Out with the Old, In with the New – 2011 is here


Tuesday, January 4, 2011. Groan. It’s time to get up at 5:15 a.m. and go back to work, after nearly 2 wonderful weeks off. A hard start to the new year. Huge fog going on this morning and we can barely see out the windshield en route to the casual carpool. As the sky begins to lighten, the fog clears slightly. My first carpool ride of 2011 is in a big Ford Pickup with a roomy and comfortable back seat for me and my stuff. Both driver and truck are very tidy and organized. His jacket and satchel are neatly stowed behind the driver’s seat. Driver is wearing a dark plaid shirt and black trousers. Crisply neat hair-cut, slicked back. With the combination of the country music on the radio and the pick-up truck, this guy would look right at home wearing a cowboy hat. The passenger in the front seat talks about the weather for awhile, actually for quite awhile, and then settles down.

We take off in light fog, but as we cross the Carquinez Bridge it’s like being in an airplane. No bridge, no water, no visuals at all. Just thick, thick fog. Sight returns after we get across the bridge and traffic is moving along. A last spectacular look at the fog just before we round the corner to the bay bridge – it lays like delicate lace over the shallow water near the shore.

OLD YEAR/NEW YEAR. It’s time for the old to make way for the new and in California we have our new Governor (Jerry Brown, inaugurated in Sacramento yesterday, California’s 39th governor). It’s a tight budget for him to work with (a $28 billion deficit).

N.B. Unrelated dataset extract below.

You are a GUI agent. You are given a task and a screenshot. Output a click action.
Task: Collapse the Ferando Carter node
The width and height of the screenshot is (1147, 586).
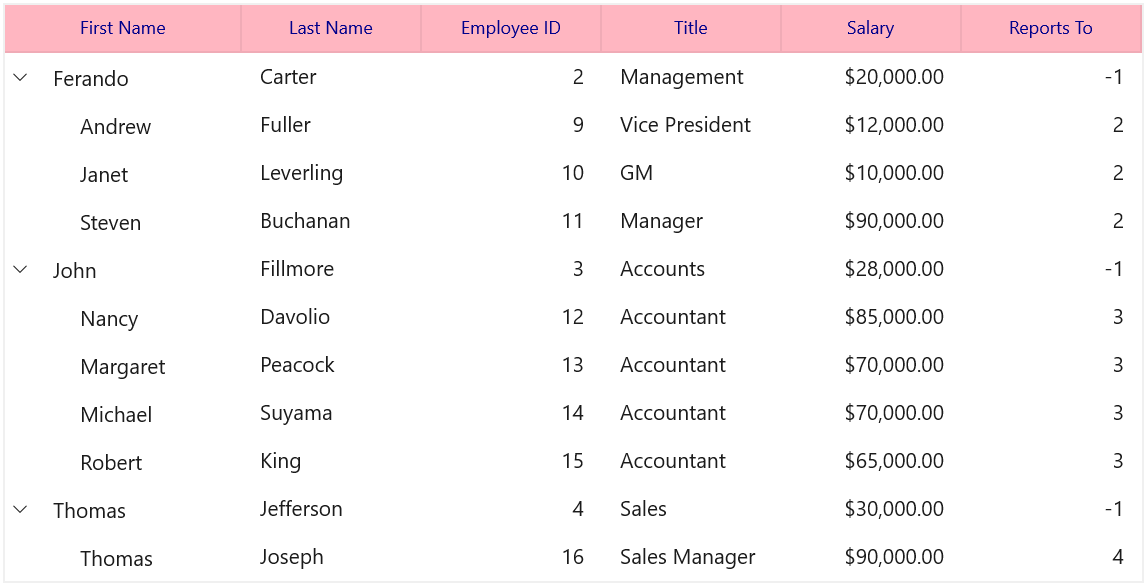(x=20, y=77)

I hope this doesn’t impact us commuters with yet more tolls and restrictions and higher mass transit fares.

The old Oakland-Bay Bridge is gradually being taken over by the emerging new Bay Bridge and its 525 foot tower. The tower’s fourth and final section will be in place in March, 2011, and the bridge is now expected to be completed in 2 more years – 2013. We’ll be feeling some of that work in early summer when the lanes get re-routed again.

This morning, as I walked up from the carpool drop off to my bus stop on Market Street, I was shocked to see all the open space where the Transbay Terminal used to be. A lot happened during my 2-week absence. You can check out a speeded up-time-lapse video of some of the demolition at
transbaycenter.org/construction-updates/construction-cameras/demolition- camera. It’s fascinating watching the site grow dark as night falls, and gradually light up with the morning light and traffic. This winter will see the end of the demolition and the beginning of the new foundation construction.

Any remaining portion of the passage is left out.